### Your assignment
If a line includes "Destekli", copy it out of the entries.

<<<<

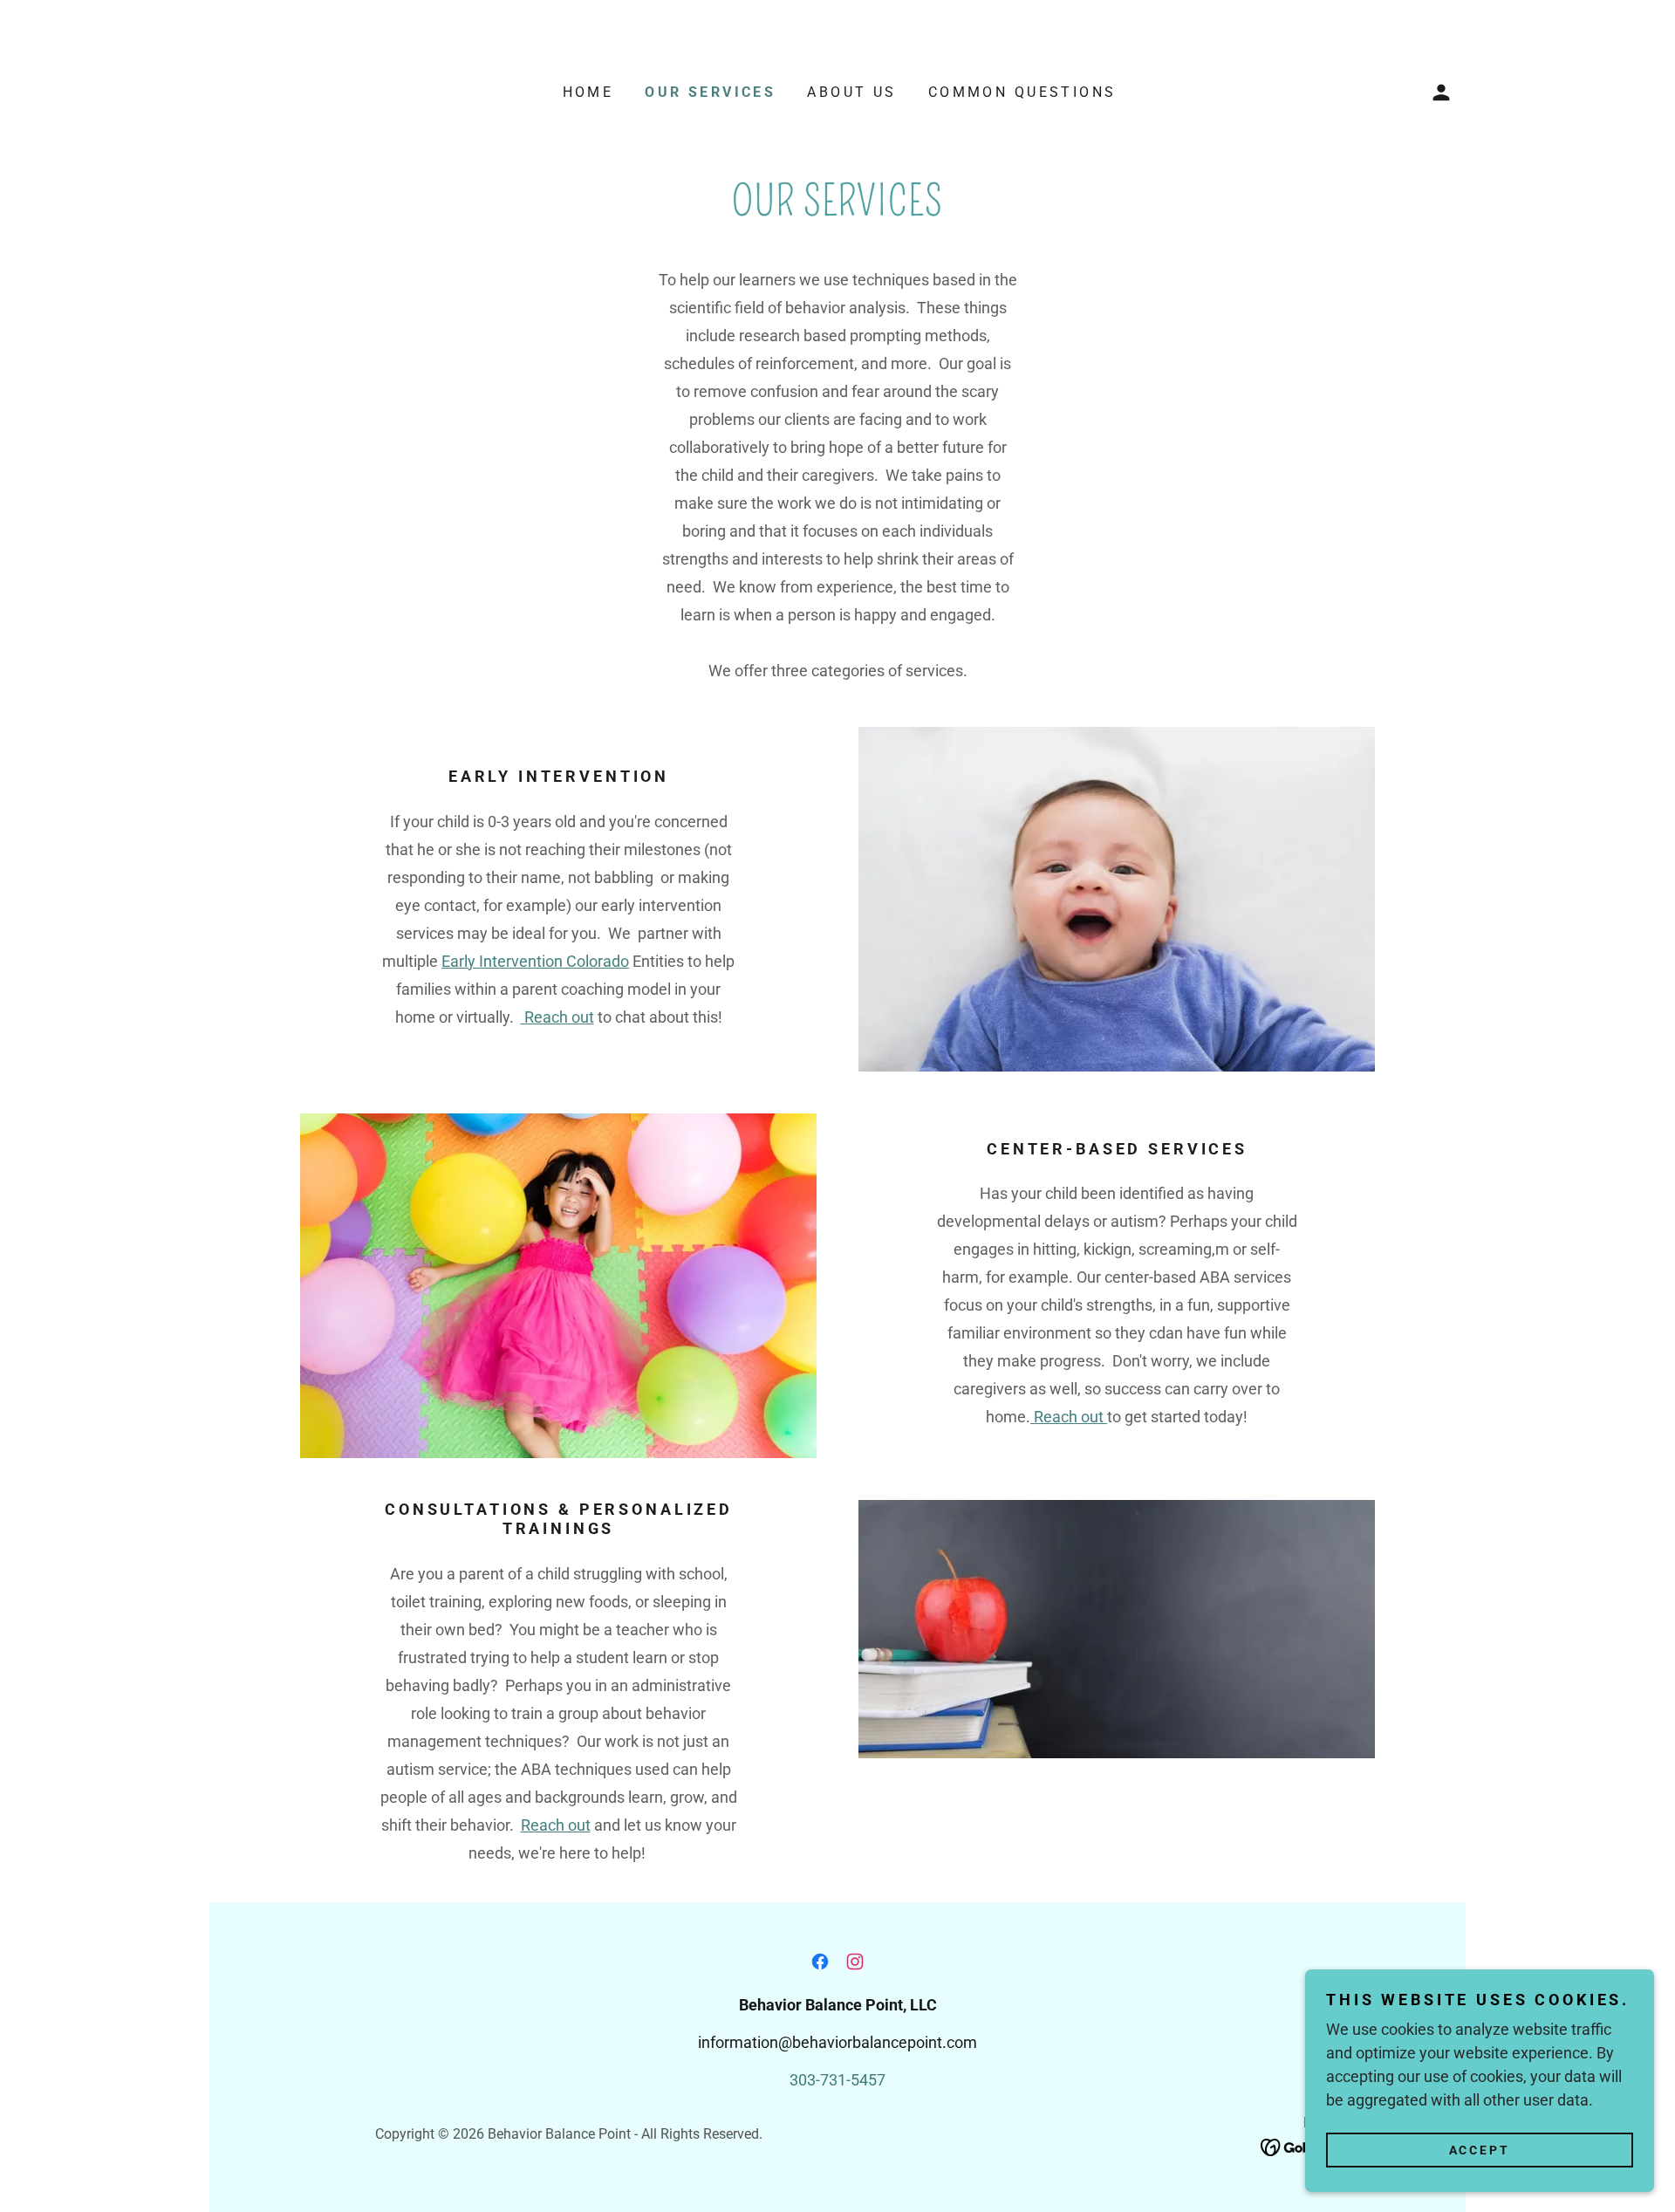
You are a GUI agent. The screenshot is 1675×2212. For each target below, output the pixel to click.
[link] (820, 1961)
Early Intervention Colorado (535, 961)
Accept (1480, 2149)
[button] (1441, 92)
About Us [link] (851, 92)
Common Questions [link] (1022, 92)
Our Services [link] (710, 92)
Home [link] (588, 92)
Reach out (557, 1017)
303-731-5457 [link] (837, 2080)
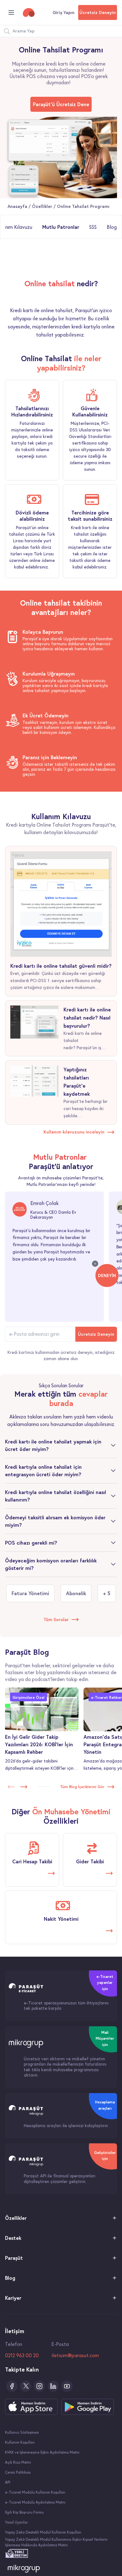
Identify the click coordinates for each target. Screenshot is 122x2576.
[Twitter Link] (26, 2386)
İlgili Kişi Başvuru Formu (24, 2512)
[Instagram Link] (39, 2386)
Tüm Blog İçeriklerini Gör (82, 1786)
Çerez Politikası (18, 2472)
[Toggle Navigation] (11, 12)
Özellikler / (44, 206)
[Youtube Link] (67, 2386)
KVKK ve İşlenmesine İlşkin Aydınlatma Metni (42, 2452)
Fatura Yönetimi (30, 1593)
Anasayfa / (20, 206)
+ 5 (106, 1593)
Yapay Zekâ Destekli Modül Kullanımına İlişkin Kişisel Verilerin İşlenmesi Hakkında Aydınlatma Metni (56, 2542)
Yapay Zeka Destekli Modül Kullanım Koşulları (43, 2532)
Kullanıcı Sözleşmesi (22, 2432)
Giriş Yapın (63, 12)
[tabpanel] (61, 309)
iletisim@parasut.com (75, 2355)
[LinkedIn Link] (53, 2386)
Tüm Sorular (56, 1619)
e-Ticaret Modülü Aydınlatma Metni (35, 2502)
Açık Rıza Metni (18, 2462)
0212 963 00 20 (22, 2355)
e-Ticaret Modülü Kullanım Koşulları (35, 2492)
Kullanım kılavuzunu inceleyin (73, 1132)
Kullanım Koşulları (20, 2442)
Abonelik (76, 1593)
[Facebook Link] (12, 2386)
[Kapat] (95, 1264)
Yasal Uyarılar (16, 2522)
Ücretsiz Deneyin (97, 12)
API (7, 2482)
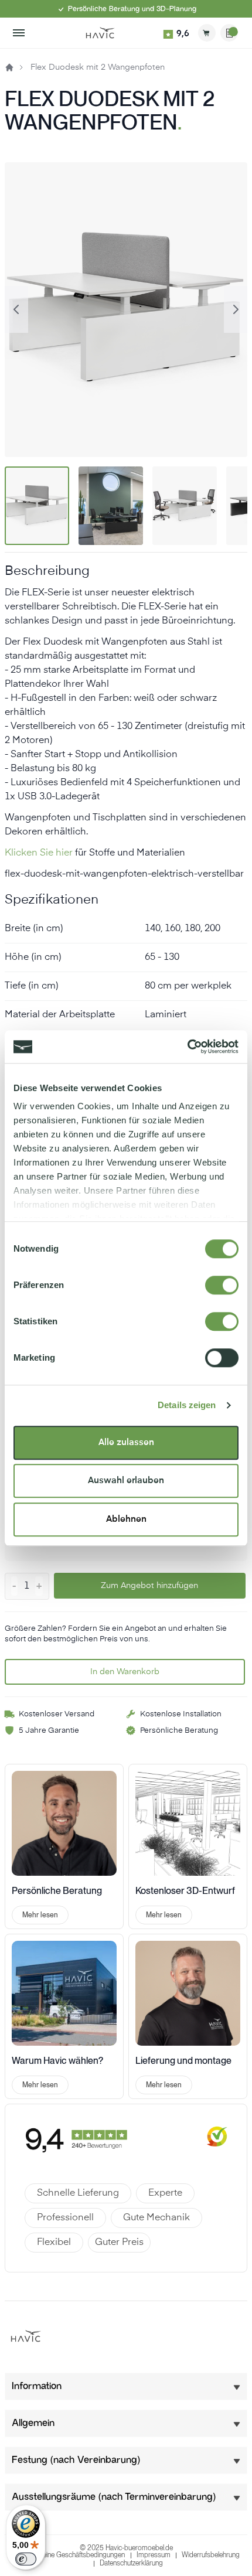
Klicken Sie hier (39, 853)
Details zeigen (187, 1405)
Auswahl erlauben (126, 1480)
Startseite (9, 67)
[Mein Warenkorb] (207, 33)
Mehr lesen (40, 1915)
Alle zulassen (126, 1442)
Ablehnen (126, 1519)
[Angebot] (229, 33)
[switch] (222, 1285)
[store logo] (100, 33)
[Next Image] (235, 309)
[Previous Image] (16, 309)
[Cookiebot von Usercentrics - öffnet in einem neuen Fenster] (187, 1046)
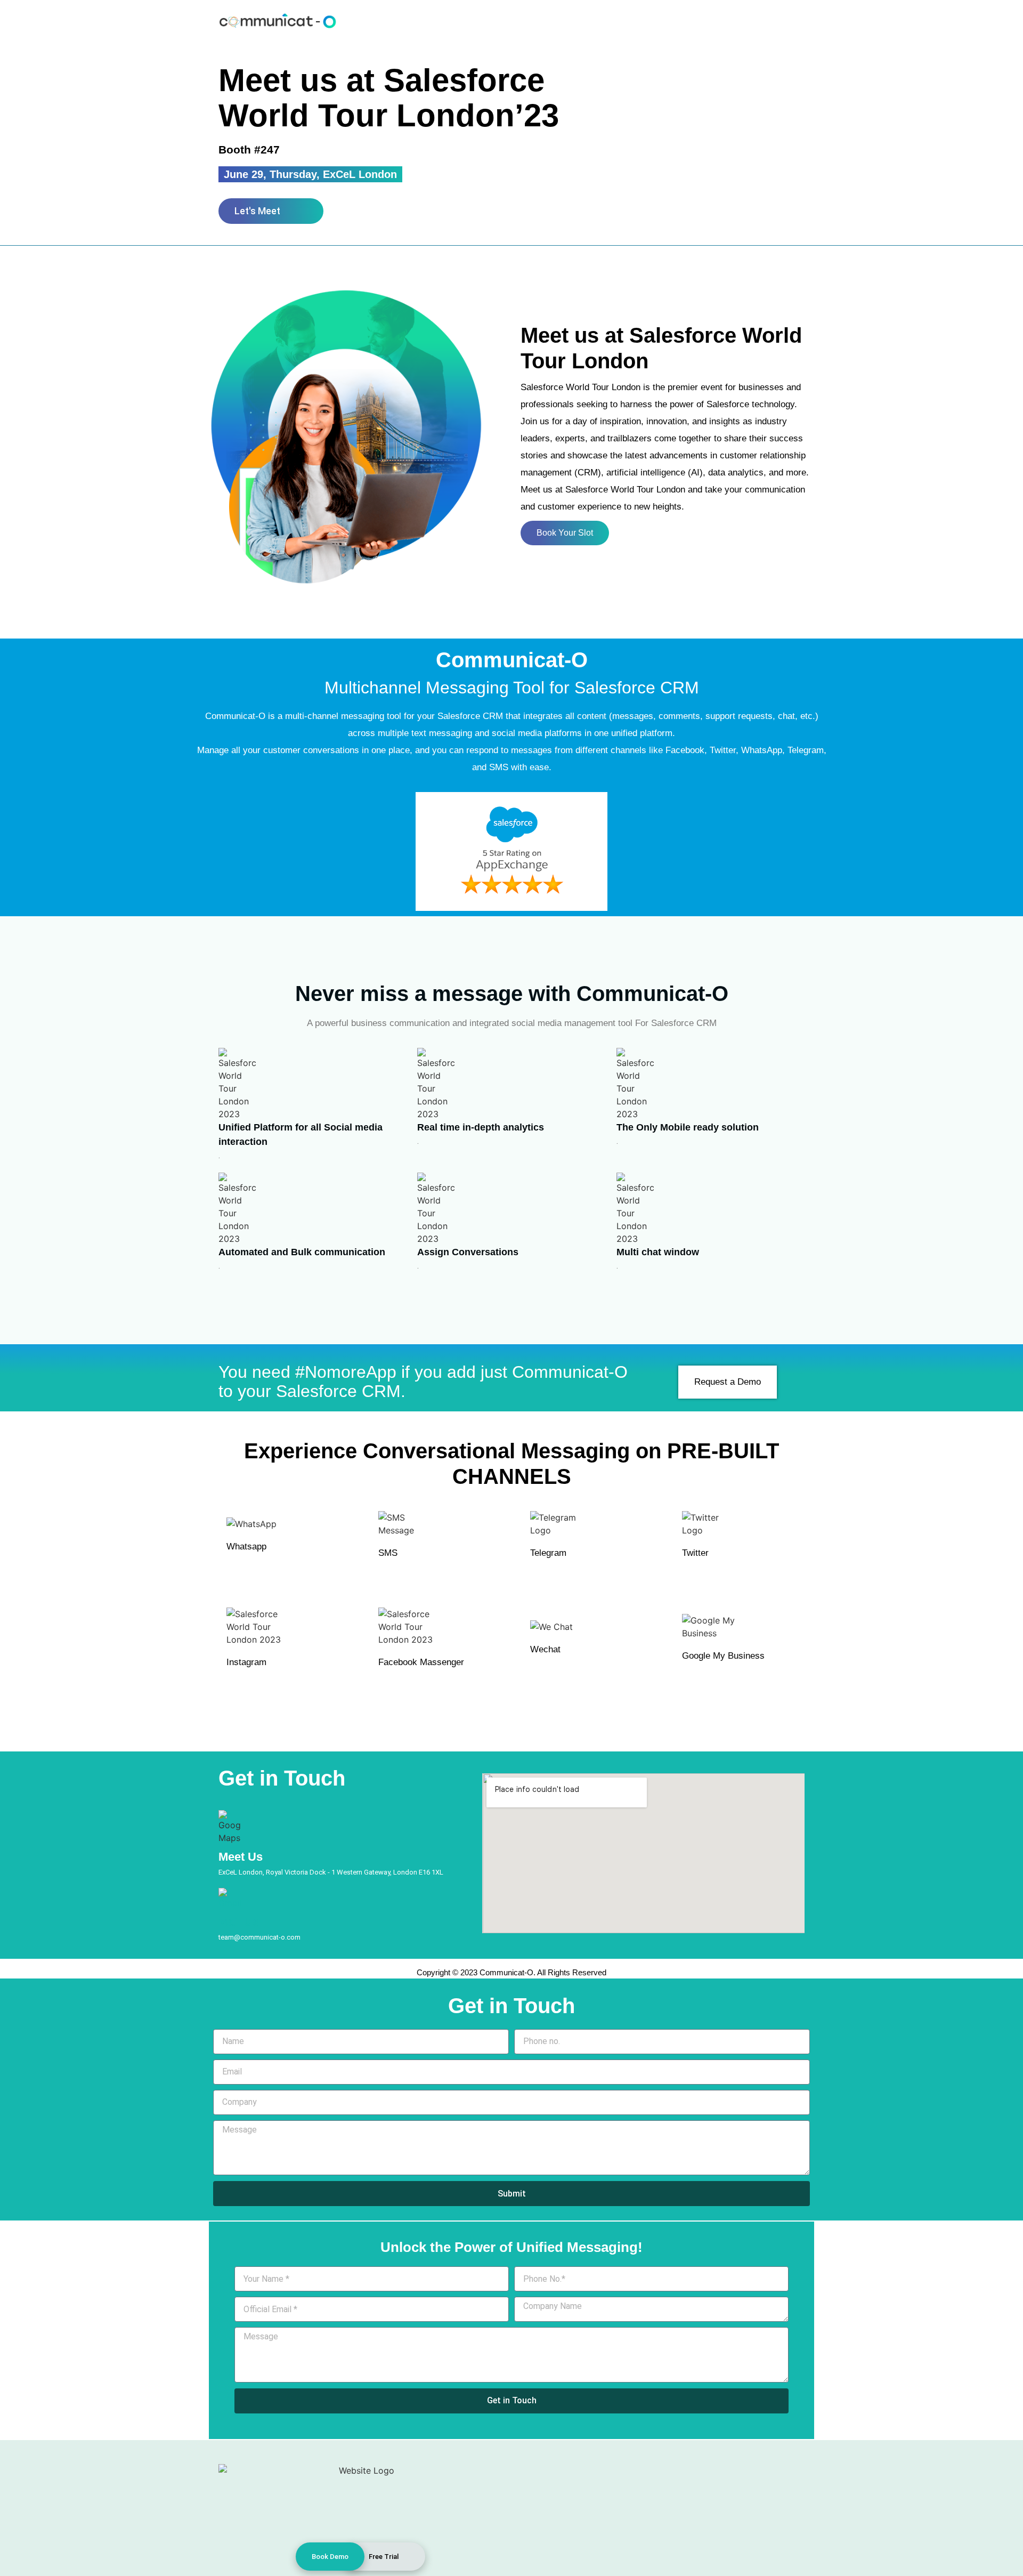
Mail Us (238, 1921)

>>>>

### Response to the task
Yapay Zekâ Destekli Modül Kullanımına İlişkin Kişisel Verilerin İşlenmesi Hakkında Aydınlatma Metni (56, 2542)
Yapay Zeka Destekli Modül Kullanım Koşulları (43, 2532)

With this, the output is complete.